Кэйа всхлипывает, когда руки чужие крепко сжимают её талию, мягко к себе прижимают, не позволяя отстраниться. И снова в ноздри ударит пряная смесь, не позволяя думать о чём-то ином. Он тихо смеётся ей на ухо, обращая на себя внимание. И кажется, она разрыдается, пытаясь всё-таки вырваться из его объятий, закричать, требуя разорвать кольцо, что так крепко удерживают её. И зажмурится Кэйа, лицо опуская. Она прикрывает глаза, думая вонзить ногти в чужую руку, но её отпускают, осторожно разворачивая лицом к себе. Она, на пару мгновений, успокоится, поднимая разноцветные глаза на хранителя. Они сожгли опороченное дерево, вот только само проклятие не собирается покидать их тел. И едва ли оставит. Внутри что-то продолжает трещать по швам, не давая оставить сомнения ни на минуту.

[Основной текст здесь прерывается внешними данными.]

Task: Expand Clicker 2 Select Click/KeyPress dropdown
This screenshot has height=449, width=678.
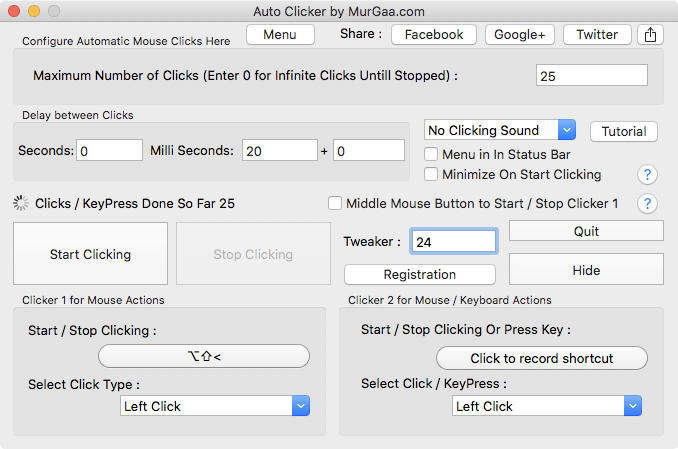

Дайн протягивает ей свёрток, мягко поднимая уголки губ. Кэйа находит лишь одежду. Свободное одеяние, самое то, для неё сейчас, ведь…

Аромат цветка не растёкся по комнате, заставляя её на мгновение вздрогнуть, опустив взгляд в пол. Руки рыцаря мягко развязывают корсет, заставляя вздрогнуть и свободно выдохнуть. Так странно, руки невольно к плечам чужим тянутся. Рыцарь стягивает мех с её плеч, расстёгивает рубашку, между делом осторожный поцелуй на плече её оставляя. Проводит по бокам, сменяя одежду, но не застёгивая, перед этим лицом к себе разворачивая и по почерневшей метке на чужом животе проводит кончиками пальцев. На пару мгновений он замирает, думает о том, стоит ли говорить девушке об этом. А после, прищуривает глаза, ладонью живот её накрывая.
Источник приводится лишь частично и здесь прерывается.